Friday, 23 March 2012

Anime Thoughts: Another Episode 10 - Glass Eye

Since it starts with Akazawa having a dream about meeting Kouichi, and memory alteration would probably happen if someone's met the extra previously...

I dunno, that seems a bit too obvious.

Summary
The class arrives at the lodge at the foot of Mt. Yomiyama. Mochizuki has fixed the tape and our investigators listen to the rest. At the foot of the mountain Matsunaga got into a fight with a classmate and accidentally killed him. The latter’s absence went unnoticed that night, and when Matsunaga went back into the forest in the morning his body had vanished. When he asked his classmates about the other boy they had no idea who he was talking about, and as he makes the recording he’s sure he’ll soon forget too. No one died afterwards, and what happened is clear – that boy was the extra student. Killing him is what stopped the curse.

During dinner Akazawa stands and asks to say a few words. She apologizes for her ineptitude as head of countermeasures, declares that Mei is to blame for what happened since she didn’t avoid contact with Kouichi, and demands that she apologize. Kouichi, Teshigawara, and Mochizuki stand up for her but she relents and does so anyway. In the process Teshigawara almost lets slip how to stop the curse and an asthmatic classmate has an attack. His inhaler is empty and the phones are down, so Chibiki takes him to the hospital.

Kouichi shows Mei the class photo from 1972, which he finally found. She takes off her eyepatch to look at it and asks Kouichi to describe the 1972 Misaki; he describes him as looking blurred. Mei then tells him more about the other Misaki, her recently deceased cousin. The latter was one of twins. When Kirkia’s daughter was still-born Misaki’s parents were having financial trouble and decided to give Kirika one of their daughters. Misaki and Mei weren’t cousins – they were sisters. Mei was not allowed to see her birth mother, but she secretly began spending time with Misaki, who suddenly died this past April, before Kouichi joined the class, becoming the first victim of the curse. Mei didn’t tell anyone because she was unwilling to admit it had happened. That’s one reason she says Kouichi isn’t the extra student.

The main reason, however, is her artificial eye. Specifically, by ‘things that should remain unseen’, she means the color of death, and she doesn’t see it in herself or Kouichi. It’s clearest in dead people – she could see it in the 1972 Misaki – but it is also visible in those who are about to die. That’s why she wears an eyepatch, but when Kouichi presses she admits she knows who the extra is. Before she can say who Teshigawara bursts into the room – he says he may have done something horrible….

Thoughts
Now this is more like it. Akazawa’s reaction isn’t excusable, but it is understandable. Everyone is scared and that’s causing them to look for a scapegoat, something or someone they can decisively point to as the reason for everything. Since Akazawa got some nodding heads from her friends when she made her pronouncement she’s clearly not alone in putting the blame on Mei.
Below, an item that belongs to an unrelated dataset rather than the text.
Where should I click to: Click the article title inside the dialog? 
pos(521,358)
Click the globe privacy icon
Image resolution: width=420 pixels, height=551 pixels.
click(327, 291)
Not everyone agrees with her conclusion, and as Mei herself asks, what purpose would apologizing serve? It’s not going to undo what’s happened, and, while this may not have been what Mei was getting at, it’s just a way to mask the class’s collective responsibility.

Whether or not what happened was inevitable, as Teshigawara tries to argue, the fact remains that multiple people could have done things differently, Akazawa not the least of them. At least she admits she didn’t perform her job (but, and since I haven’t brought it up yet, what, exactly does the head of countermeasures do anyway?) even if that doesn’t extend to admitting she bears some of the blame. This kind of conflict, dividing the class when they should be working together, with both sides reactions being understandable, is much more interesting than Kouichi blundering around wondering why people keep dying.

Even finally finding out how to stop the curse isn’t without possible tension. Just about any well-adjusted person would balk at the idea of killing someone, even if they’re supposed to be already dead and everyone will forget what happened in due course, and as long as there’s no way to find out who the extra student is, there’s the risk of killing the wrong person, which is definitely murder and not something that’ll be forgotten.

Unfortunately, that got undermined a little thanks to Mei having a way to find out all along, but at least her reasons for holding things back make more sense that any reason offered for why the class didn’t just tell Kouichi what’s going on in the first place. Or maybe I’m just more sympathetic to her because I was similarly reserved at that age. She’d just lost her best (and probably only) friend, and that just sucks, never mind that it may herald a year of watching your classmates die; nobody wants to go through that, especially when they’re already dealing with grief. Nor is seeing dead, or about to be dead, people a particularly welcome ability in that situation; without knowing how to stop the curse it’s only going to freak out the affected people, so it doesn’t do much good by itself. Maybe not airtight reasoning given what’s at stake, and how certain people got blamed, but the former at least is a highly emotional response, and those aren’t always logical.